## [Brief]
Among the entries below, please repeat exactly and only the lines from the line containing "Click the typed" to the line containing "Given: Open Other favorites bookmarks folder", both lines included.

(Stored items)
[Start of section]
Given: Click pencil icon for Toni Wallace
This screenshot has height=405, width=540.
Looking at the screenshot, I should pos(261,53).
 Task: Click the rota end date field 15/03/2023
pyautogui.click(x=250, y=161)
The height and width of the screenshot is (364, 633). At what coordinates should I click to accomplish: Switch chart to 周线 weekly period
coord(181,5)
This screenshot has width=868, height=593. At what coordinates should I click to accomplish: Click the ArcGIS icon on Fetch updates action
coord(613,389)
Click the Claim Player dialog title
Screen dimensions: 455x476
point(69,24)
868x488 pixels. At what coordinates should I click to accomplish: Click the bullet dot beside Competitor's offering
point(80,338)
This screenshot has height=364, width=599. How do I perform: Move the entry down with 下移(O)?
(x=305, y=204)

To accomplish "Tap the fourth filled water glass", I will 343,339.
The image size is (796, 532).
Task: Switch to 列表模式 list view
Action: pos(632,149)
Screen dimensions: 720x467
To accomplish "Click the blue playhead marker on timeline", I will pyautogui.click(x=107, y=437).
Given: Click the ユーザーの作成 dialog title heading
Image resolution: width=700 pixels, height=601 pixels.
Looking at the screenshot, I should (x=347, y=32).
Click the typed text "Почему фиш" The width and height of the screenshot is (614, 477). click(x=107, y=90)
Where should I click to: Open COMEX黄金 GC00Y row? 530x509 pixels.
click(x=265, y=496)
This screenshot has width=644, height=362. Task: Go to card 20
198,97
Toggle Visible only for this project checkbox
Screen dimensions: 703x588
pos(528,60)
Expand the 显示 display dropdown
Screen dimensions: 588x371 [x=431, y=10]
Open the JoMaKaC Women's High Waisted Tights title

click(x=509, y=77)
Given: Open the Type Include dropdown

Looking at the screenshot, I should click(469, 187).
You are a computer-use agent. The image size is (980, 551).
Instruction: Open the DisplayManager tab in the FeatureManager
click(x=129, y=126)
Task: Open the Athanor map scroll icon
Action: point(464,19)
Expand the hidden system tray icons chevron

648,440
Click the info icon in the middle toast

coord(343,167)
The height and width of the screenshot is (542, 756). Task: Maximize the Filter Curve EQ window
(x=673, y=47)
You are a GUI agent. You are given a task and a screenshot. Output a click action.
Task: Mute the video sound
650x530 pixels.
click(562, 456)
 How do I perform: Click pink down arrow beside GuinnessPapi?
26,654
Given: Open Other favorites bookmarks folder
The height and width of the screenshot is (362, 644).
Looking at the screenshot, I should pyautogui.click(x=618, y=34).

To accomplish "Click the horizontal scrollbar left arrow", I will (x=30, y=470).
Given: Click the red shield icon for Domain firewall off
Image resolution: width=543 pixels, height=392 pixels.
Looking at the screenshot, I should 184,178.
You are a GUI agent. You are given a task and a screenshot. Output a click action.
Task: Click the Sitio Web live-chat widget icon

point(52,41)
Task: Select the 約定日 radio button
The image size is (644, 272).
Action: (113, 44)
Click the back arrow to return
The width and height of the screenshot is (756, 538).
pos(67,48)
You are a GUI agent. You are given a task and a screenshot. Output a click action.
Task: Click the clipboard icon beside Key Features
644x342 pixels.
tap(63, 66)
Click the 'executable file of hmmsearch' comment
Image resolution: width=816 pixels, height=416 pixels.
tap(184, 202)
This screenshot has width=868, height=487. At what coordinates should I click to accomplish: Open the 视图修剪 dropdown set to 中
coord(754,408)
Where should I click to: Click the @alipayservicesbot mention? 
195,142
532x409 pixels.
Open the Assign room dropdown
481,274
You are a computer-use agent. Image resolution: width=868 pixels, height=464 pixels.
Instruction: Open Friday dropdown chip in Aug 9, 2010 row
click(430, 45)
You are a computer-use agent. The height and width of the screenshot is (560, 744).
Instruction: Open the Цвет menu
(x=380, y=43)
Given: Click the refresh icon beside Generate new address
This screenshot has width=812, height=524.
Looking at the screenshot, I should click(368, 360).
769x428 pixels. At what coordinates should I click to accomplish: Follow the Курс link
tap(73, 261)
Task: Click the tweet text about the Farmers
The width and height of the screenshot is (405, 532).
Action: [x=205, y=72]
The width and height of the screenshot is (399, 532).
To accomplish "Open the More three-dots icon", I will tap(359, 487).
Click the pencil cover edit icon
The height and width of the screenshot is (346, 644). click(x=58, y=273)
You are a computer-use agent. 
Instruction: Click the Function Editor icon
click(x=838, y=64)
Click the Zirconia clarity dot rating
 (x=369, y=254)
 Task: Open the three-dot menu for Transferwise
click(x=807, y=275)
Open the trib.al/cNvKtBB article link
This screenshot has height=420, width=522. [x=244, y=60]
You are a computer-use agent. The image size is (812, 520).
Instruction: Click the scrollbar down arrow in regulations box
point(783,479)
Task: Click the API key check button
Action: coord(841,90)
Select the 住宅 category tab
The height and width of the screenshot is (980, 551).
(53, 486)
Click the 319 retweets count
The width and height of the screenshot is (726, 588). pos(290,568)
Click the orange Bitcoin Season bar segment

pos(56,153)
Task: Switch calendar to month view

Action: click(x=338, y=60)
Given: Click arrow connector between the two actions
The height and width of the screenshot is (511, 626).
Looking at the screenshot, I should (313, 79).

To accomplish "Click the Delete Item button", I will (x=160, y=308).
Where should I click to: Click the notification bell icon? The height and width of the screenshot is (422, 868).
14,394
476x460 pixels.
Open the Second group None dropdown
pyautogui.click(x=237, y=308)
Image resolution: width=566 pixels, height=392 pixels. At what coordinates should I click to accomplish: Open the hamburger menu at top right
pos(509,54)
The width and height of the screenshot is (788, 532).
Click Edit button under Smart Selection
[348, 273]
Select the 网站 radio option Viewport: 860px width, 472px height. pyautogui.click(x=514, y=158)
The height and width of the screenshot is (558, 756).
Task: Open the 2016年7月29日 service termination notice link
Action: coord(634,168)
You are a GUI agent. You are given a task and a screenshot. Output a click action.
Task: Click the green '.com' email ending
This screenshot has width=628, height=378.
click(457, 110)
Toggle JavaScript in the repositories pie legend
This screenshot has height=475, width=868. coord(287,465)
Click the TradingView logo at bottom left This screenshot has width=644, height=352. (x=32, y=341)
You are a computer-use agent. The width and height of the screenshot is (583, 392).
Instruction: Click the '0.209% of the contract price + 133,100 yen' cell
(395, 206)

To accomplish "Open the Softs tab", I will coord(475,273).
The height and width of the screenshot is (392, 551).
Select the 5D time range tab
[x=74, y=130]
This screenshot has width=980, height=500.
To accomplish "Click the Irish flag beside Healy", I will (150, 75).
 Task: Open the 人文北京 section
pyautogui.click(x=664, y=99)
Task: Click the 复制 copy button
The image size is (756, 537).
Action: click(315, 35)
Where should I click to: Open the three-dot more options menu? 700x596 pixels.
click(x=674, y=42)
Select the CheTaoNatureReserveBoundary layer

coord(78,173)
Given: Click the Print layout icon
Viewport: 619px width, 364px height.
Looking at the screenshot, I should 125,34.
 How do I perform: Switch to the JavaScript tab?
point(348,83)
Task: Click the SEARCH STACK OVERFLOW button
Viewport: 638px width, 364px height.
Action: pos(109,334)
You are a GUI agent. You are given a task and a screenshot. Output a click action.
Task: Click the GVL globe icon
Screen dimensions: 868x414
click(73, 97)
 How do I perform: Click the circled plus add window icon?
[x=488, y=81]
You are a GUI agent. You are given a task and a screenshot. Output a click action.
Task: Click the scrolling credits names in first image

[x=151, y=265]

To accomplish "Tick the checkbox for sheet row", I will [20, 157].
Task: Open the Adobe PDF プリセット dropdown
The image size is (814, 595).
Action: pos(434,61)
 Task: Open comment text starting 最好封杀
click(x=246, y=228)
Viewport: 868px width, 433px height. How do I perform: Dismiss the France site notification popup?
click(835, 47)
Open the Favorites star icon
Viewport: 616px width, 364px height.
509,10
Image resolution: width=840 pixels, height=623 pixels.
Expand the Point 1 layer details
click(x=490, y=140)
[End of section]
## [Reply]
Click the typed text "Почему фиш" The width and height of the screenshot is (614, 477). click(x=107, y=90)
Where should I click to: Open COMEX黄金 GC00Y row? 530x509 pixels.
click(x=265, y=496)
This screenshot has width=644, height=362. Task: Go to card 20
198,97
Toggle Visible only for this project checkbox
Screen dimensions: 703x588
pos(528,60)
Expand the 显示 display dropdown
Screen dimensions: 588x371 [x=431, y=10]
Open the JoMaKaC Women's High Waisted Tights title

click(x=509, y=77)
Given: Open the Type Include dropdown

Looking at the screenshot, I should click(469, 187).
You are a computer-use agent. The image size is (980, 551).
Instruction: Open the DisplayManager tab in the FeatureManager
click(x=129, y=126)
Task: Open the Athanor map scroll icon
Action: point(464,19)
Expand the hidden system tray icons chevron

648,440
Click the info icon in the middle toast

coord(343,167)
The height and width of the screenshot is (542, 756). Task: Maximize the Filter Curve EQ window
(x=673, y=47)
You are a GUI agent. You are given a task and a screenshot. Output a click action.
Task: Mute the video sound
650x530 pixels.
click(562, 456)
 How do I perform: Click pink down arrow beside GuinnessPapi?
26,654
Given: Open Other favorites bookmarks folder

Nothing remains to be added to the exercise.